Henrietta und der Hörner Klang

von Dietmar Zimmermann

Kurz und Bündig:

>> Ein kongeniales Zusammenspiel aus Tanz, Komposition und Improvisation – voller Humor und Poesie <<

Einen Dreier-Pack mit vollkommen unterschiedlichen Produktionen von drei diametral entgegengesetzte Konzepte verkörpernden Choreographen bot PACT Zollverein an diesem Tag im Rahmen des Festivals tanz nrw 13 an. Zeitgenössischen Tanz sahen wir nur bei Henrietta Horn – Tanz mit einem Augenzwinkern.

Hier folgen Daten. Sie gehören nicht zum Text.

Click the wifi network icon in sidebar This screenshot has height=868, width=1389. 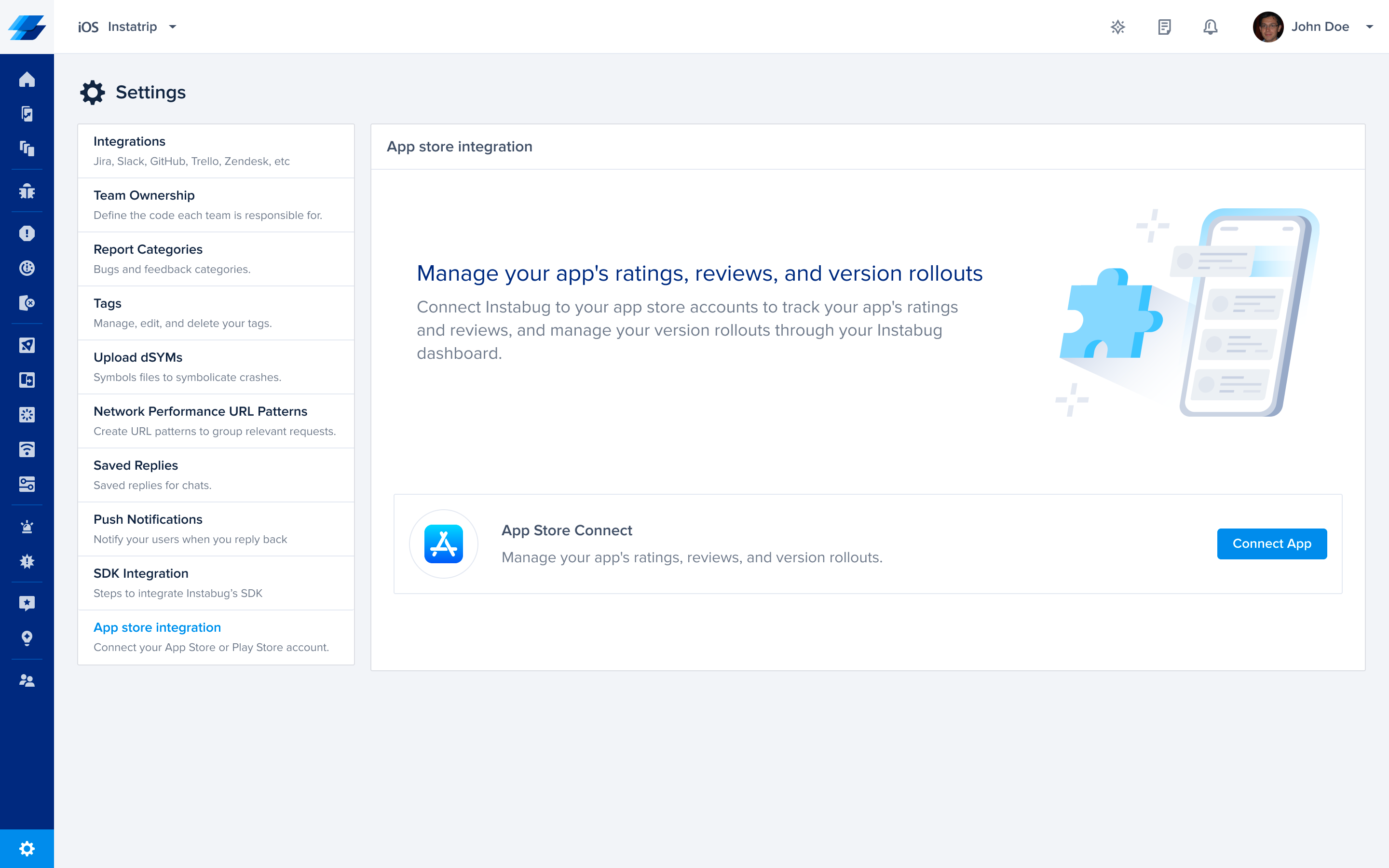[x=27, y=449]
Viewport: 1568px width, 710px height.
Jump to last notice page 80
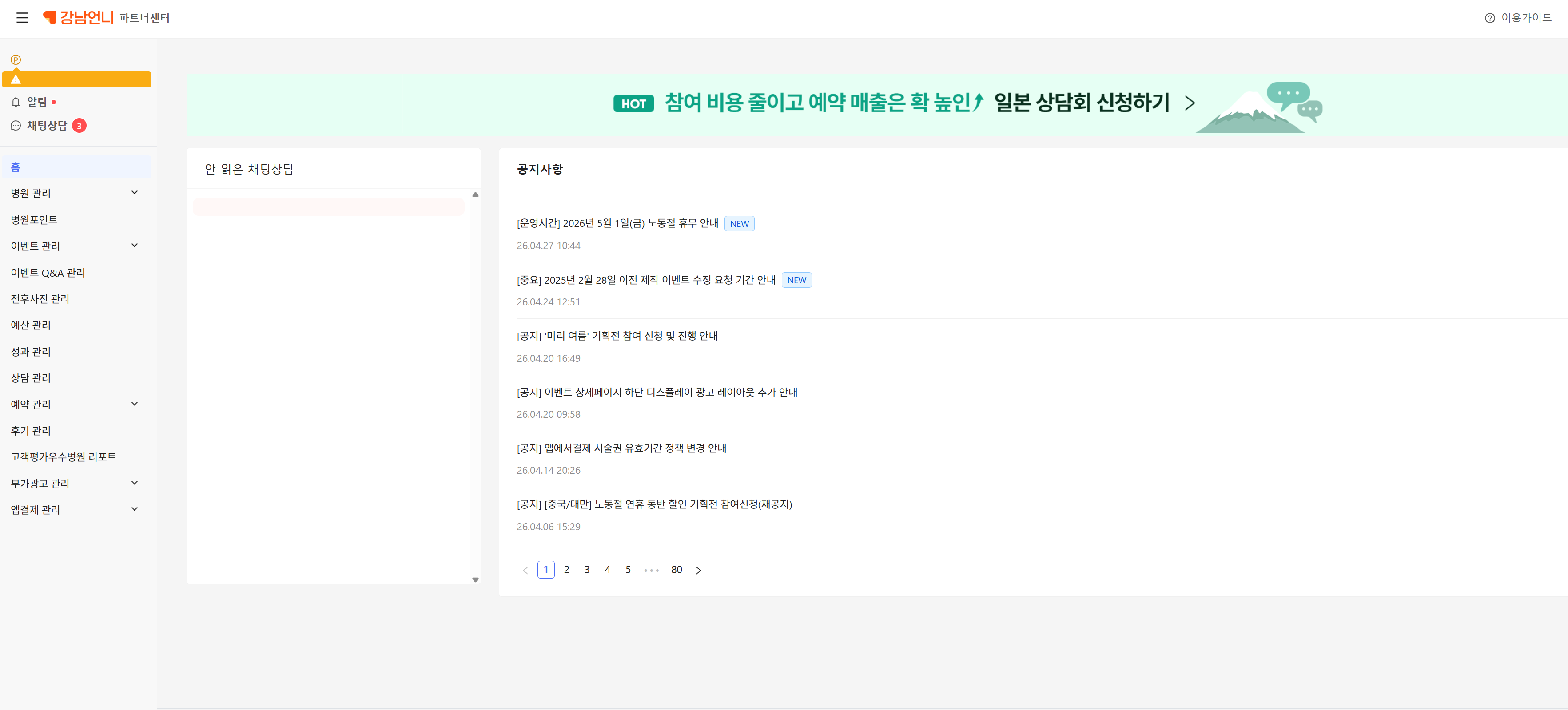point(676,570)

Rotlicht ist eine Art Suite aus neun verschiedenen Szenen – Kürzest-Szenen zum Teil, die manchmal nur wenige Sekunden dauern. Henrietta Horn arbeitet dabei mit der Komponistin und Verlegerin Dorothée Hahne zusammen, die gemeinsam mit ihr auf der Bühne steht und – na ja, zum Beispiel ins Horn bläst. Oder besser: am Horn kratzt. Es kommt, was geht heißt Szene 1 – schon die Überschriften sind ironisch, und die Beschreibungen auch, denn angekündigt werden: „Hahne mit Horn und Horn“. Als Horn Nr. 2 neben Henrietta kommt diesmal ein Alphorn zum Vorschein, und wir staunen, was alles geht mit solch einem Instrument: Da wird gepustet und gekratzt – nur nicht geblasen wie es sich gehören würde. Und das ergibt einen magischen Sound, zu dem Henrietta Horn Tanzschritte vollführt; form follows function, der Körper folgt dem vor ihr her tänzelnden Arm. Am Ende bewegt sie sich hinaus aus dem Karree der Tanzfläche, einige Sekunden lang ist ihr Schattenriss noch auf der Leinwand an der Rückseite zu sehen. Black, und es folgt Szene 2.

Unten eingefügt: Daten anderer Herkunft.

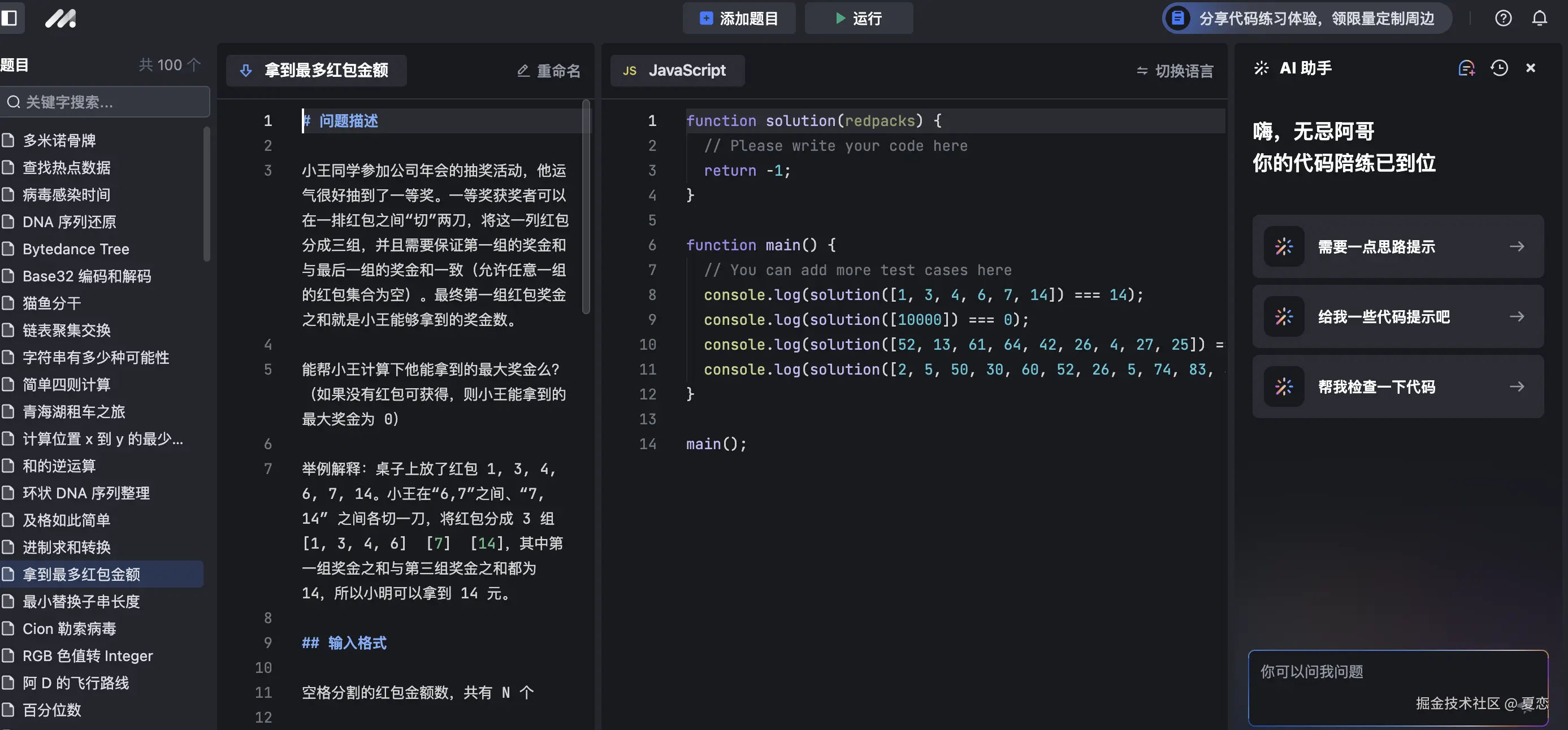The height and width of the screenshot is (730, 1568).
Task: Click the MarsCode logo icon
Action: coord(61,18)
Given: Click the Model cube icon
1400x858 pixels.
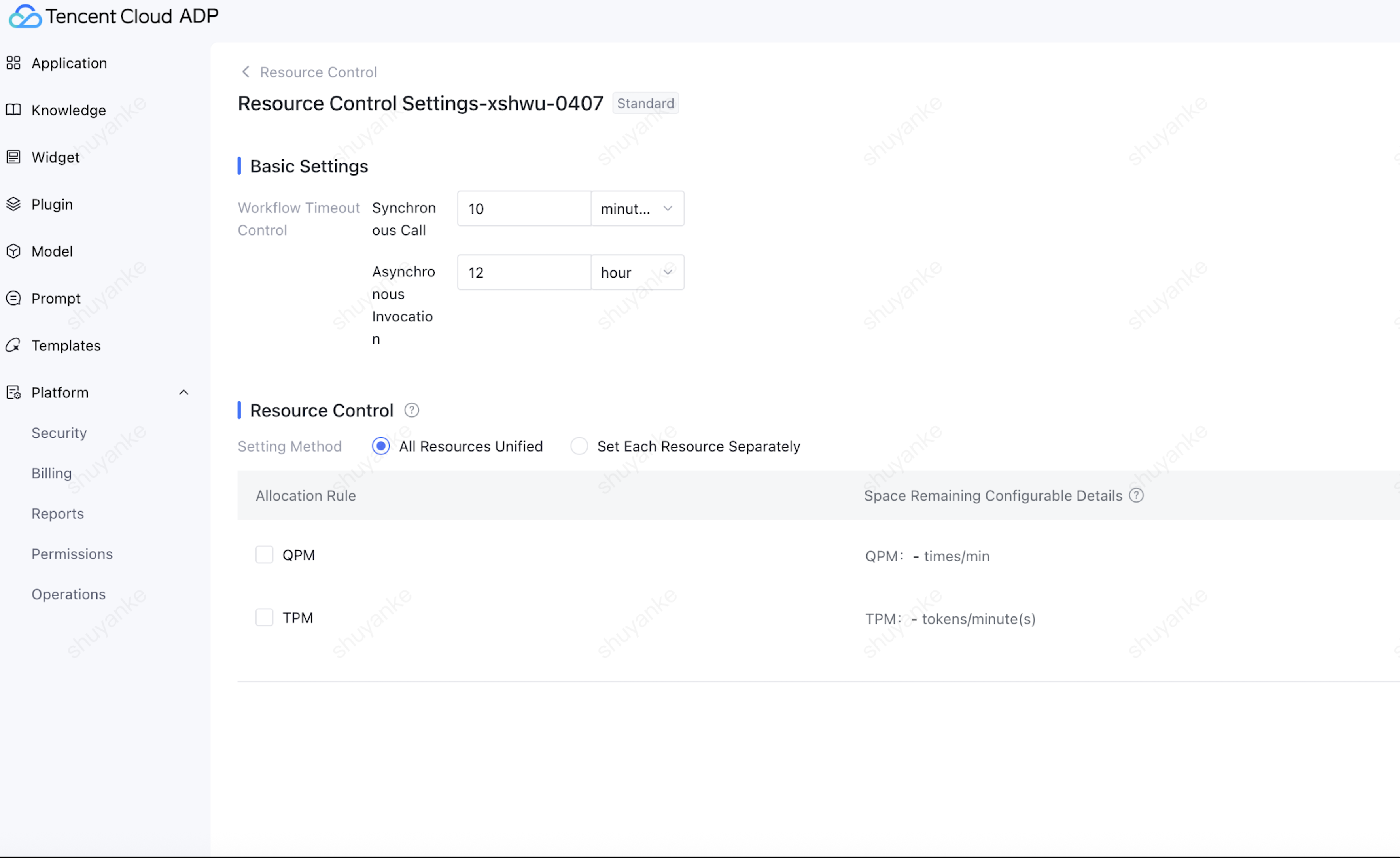Looking at the screenshot, I should pos(13,251).
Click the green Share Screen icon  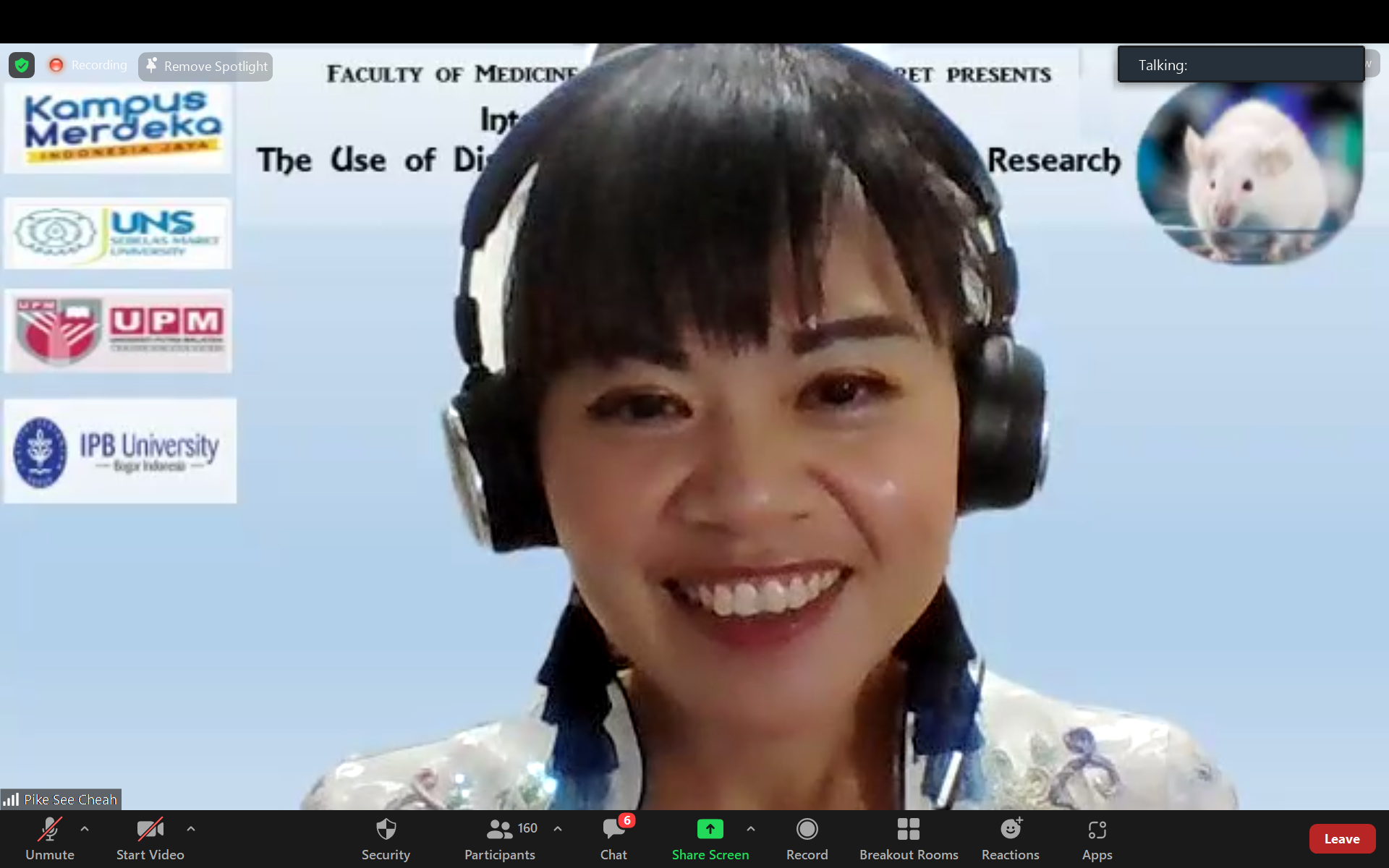click(x=710, y=829)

„Schrittweise“ kommt sie wieder herein. Schrittweise, so heißt die Szene und so heißt, was wir hören: Es ist eine Weise, komponiert aus den elektronisch bearbeiteten Klängen der Schritte der Tänzerin auf dem weichen Bühnenboden. Zunächst scheinen sie einfach nur leicht asynchron zu den Bewegungen zu sein, doch dann kommt Spannung auf: Der Tanz wird gehetzter, die Geräusche lauter, sie multiplizieren sich, werden bedrohlich. Plötzlich blicken wir in helles Licht, immer stärker schwellen die Geräusche an, die nun kaum noch nach Schritten klingen. Aber sie sind es: Kongenial hat die Komponistin Hahne die Geräusche und Klänge der Tanz-Bewegungen elektronisch verfremdet und zu einer eigenen Partitur bearbeitet; wir assoziieren ein aufkommendes Unwetter. Eines in der Natur? Oder eines in der Seele?

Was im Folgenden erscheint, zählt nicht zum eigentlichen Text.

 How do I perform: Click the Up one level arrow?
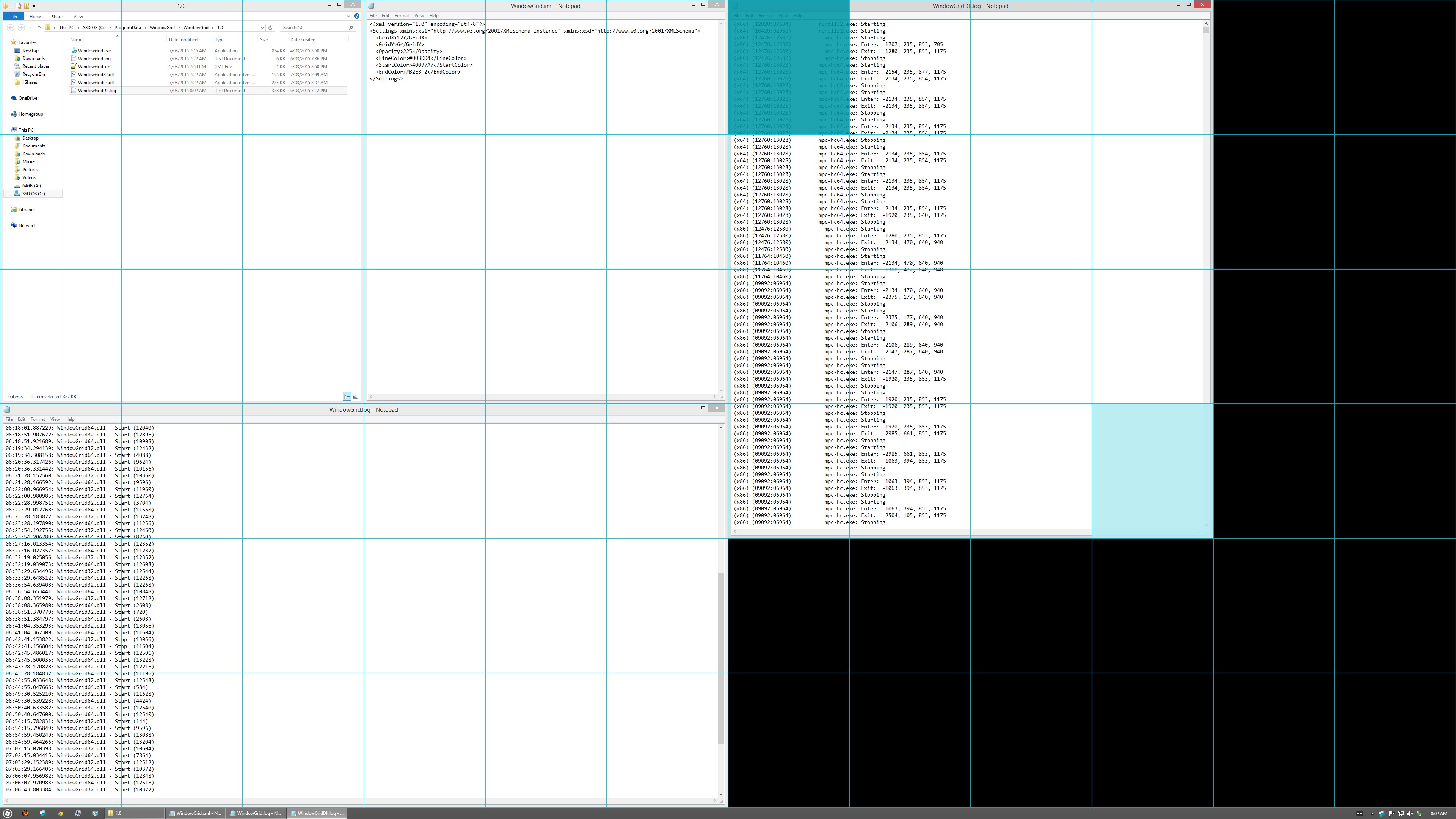point(38,28)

Im Hörstück, zu dem tatsächlich nicht getanzt wird, vernehmen wir den Klang der Brandung, knarrende Bohlen, knarzende Türen, Klopfen. Irgendwie gruselig, irgendwie auch lustig. Portabel heißt die kurze Sequenz; Horn und Hahne spielen mit dem französischen Wort für Hafen (port; siehe Brandung), dem lateinischen für Tür (porta) und dem englischen für Mobiltelefone oder übertragbare Software (portable) und erfinden ein stimmungsvolles Konzert aus digitalisierten Türgeräuschen.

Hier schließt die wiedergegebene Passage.